### Exercise goal
Identify each line in the rows below that contains the string "Viewport", and copy every such line in full. Matching is case-sensitive.

── Data provided ──

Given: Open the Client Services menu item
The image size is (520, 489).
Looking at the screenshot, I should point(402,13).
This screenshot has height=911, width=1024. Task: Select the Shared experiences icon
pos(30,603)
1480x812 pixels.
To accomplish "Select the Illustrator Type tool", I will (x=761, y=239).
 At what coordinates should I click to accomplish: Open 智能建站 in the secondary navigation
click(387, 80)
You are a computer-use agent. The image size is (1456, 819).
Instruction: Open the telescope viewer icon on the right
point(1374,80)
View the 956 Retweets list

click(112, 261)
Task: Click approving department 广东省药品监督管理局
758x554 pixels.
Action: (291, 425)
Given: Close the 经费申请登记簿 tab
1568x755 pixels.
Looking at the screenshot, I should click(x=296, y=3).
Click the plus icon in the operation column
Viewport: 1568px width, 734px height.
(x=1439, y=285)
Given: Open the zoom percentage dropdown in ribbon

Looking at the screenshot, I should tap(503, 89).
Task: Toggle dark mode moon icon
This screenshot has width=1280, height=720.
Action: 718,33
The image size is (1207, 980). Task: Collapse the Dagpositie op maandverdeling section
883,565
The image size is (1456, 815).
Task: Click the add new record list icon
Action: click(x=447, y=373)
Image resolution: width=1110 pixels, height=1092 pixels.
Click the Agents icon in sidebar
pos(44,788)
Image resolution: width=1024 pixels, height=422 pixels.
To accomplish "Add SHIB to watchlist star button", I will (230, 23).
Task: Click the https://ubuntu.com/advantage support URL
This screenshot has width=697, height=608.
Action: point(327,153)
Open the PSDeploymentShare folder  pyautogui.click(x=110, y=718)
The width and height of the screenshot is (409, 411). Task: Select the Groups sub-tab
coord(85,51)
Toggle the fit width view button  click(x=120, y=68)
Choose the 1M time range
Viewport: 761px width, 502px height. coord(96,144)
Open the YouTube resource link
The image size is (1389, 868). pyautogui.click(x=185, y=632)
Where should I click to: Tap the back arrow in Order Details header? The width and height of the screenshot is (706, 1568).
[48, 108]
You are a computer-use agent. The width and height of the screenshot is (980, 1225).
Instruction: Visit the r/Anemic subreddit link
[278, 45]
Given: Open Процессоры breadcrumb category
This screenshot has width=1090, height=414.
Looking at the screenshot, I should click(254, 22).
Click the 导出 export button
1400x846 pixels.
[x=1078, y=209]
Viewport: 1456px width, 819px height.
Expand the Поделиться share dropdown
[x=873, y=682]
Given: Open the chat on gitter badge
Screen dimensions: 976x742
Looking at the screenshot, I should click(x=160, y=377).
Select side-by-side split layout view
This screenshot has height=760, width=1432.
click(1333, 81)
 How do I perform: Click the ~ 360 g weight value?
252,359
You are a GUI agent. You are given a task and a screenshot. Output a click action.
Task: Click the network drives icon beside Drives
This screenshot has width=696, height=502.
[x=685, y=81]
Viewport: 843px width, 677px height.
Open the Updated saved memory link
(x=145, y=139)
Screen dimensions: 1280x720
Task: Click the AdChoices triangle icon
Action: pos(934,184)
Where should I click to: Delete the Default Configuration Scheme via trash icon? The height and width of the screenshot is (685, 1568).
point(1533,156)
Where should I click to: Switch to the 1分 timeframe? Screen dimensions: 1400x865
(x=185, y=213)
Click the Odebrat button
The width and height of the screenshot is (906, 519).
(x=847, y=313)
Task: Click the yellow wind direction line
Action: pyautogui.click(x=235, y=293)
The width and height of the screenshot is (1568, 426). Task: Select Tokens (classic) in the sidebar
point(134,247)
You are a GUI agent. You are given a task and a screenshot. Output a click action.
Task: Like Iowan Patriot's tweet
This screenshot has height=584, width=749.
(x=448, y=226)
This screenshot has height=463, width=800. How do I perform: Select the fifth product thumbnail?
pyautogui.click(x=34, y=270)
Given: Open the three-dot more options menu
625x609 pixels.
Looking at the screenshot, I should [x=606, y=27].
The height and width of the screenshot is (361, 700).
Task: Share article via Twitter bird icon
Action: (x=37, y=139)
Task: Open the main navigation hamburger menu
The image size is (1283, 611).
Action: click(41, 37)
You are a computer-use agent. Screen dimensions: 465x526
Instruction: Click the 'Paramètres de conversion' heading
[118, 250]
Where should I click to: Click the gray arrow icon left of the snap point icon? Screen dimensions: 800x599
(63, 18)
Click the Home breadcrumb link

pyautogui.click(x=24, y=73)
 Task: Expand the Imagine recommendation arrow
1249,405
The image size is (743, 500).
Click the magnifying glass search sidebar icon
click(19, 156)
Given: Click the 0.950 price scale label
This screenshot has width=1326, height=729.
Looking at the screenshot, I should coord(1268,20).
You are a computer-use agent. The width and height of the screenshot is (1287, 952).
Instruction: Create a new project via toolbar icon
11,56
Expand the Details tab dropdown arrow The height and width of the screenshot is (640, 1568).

───

### Solution to the exercise
Viewport: 1568px width, 734px height.
Viewport: 761px width, 502px height. coord(96,144)
Viewport: 1456px width, 819px height.
Viewport: 843px width, 677px height.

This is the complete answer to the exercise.